Kirkus Reviews QR Code
JIGSAW SOUL by Scott Middlemist

JIGSAW SOUL

by Scott Middlemist

Pub Date: April 5th, 2012
ISBN: 978-1470094096
Publisher: CreateSpace

In Middlemist’s psychological thriller, a guilt-ridden hero seeks redemption for the mistakes he’s made in war and peace, at home and abroad.

Arthur Logan, a psychologically battered special ops veteran of the Iraq War, is fighting to regain his sanity and reassemble the pieces of his broken soul back home in America. He killed a 13-year-old Iraqi boy, crashed two fully laden passenger airliners, engaged in a knockdown fistfight with his father, and called in an air assault on a psychotic platoon leader. These and other assorted sins catch up with him, causing vivid hallucinations—or are the visions real? To help him on his quest for salvation, the ghost of Gen.

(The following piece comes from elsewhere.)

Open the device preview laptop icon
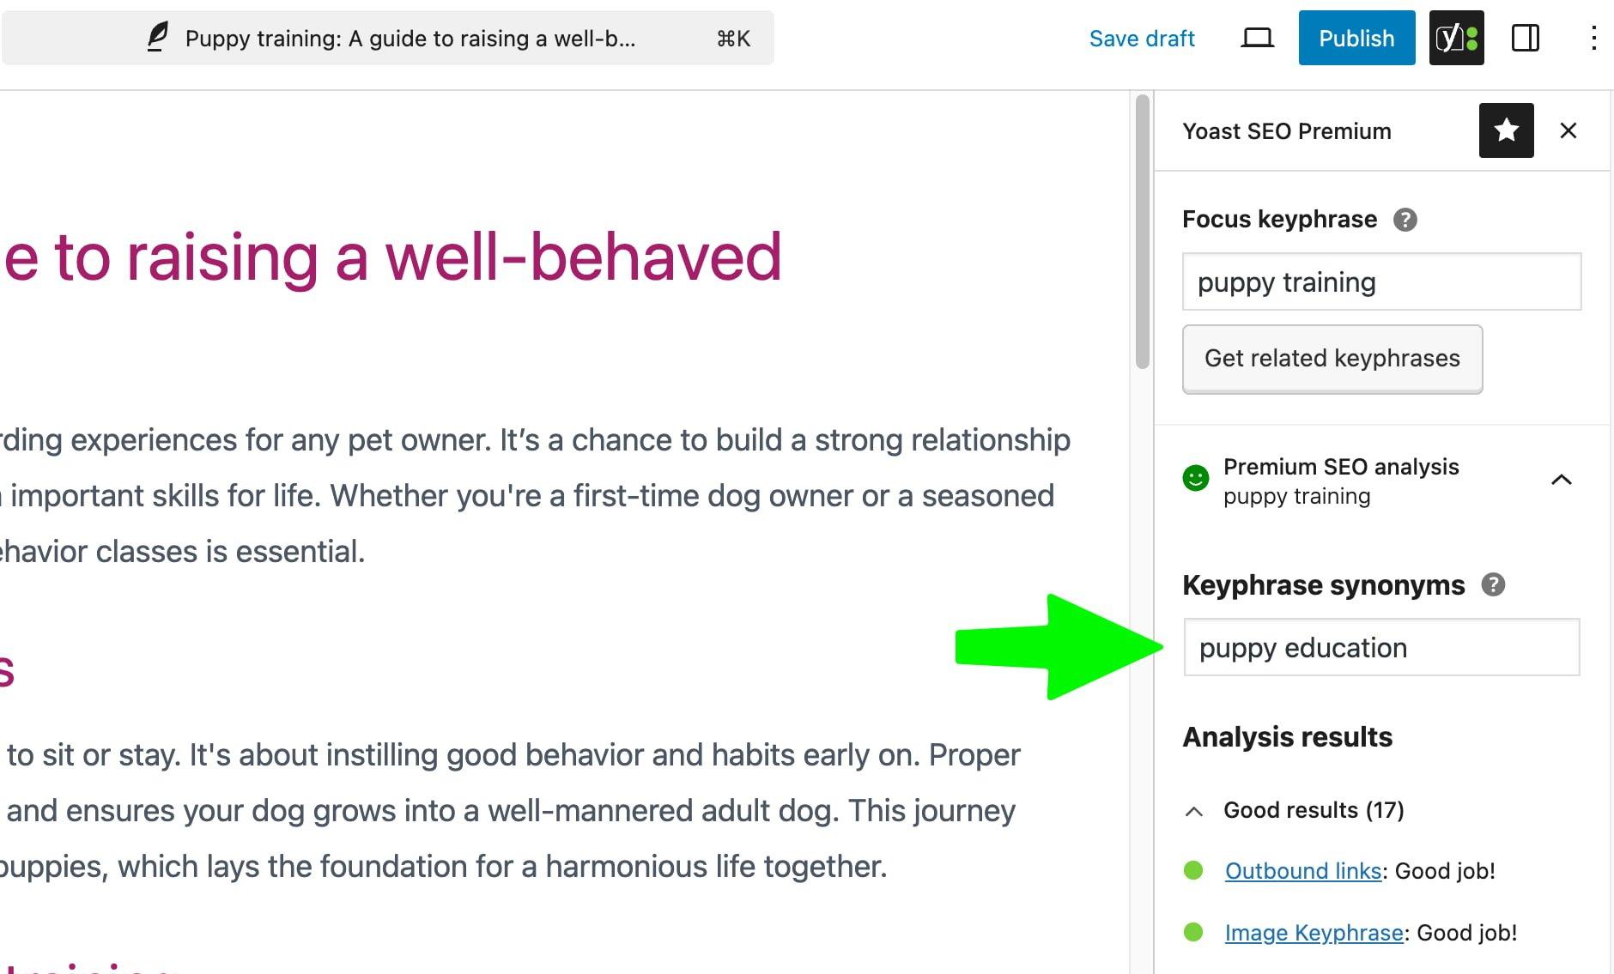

George S. Patton leads Arthur on excursions to the Scale, a kind of limbo in which he’s hounded by Satan, chased by wraiths and attacked by golems made of excrement. After Arthur is committed to a military psychiatric prison, his dreamscapes only become more terrifying and bizarre, even as his psychiatrist struggles to help him recover—no easy task, given Arthur’s state of mind: “In bed that night, I imagined dragging a zipper around my head and lifting out my brain, dripping with bloody memories, engorged by violence.” Far-fetched and otherworldly as the story may seem, Middlemist delivers with taut writing, solid if not subtle characterization, inventive plotting and credible dialogue, although a significant suspension of disbelief is regularly required. Still, the manifestations of repentant Arthur’s terrifying visions remain ambiguous enough to segue believably into a living hell of his own making, whether or not it’s only in his head.

A dark, fast-paced, imaginative thriller in which the memory of war is hell.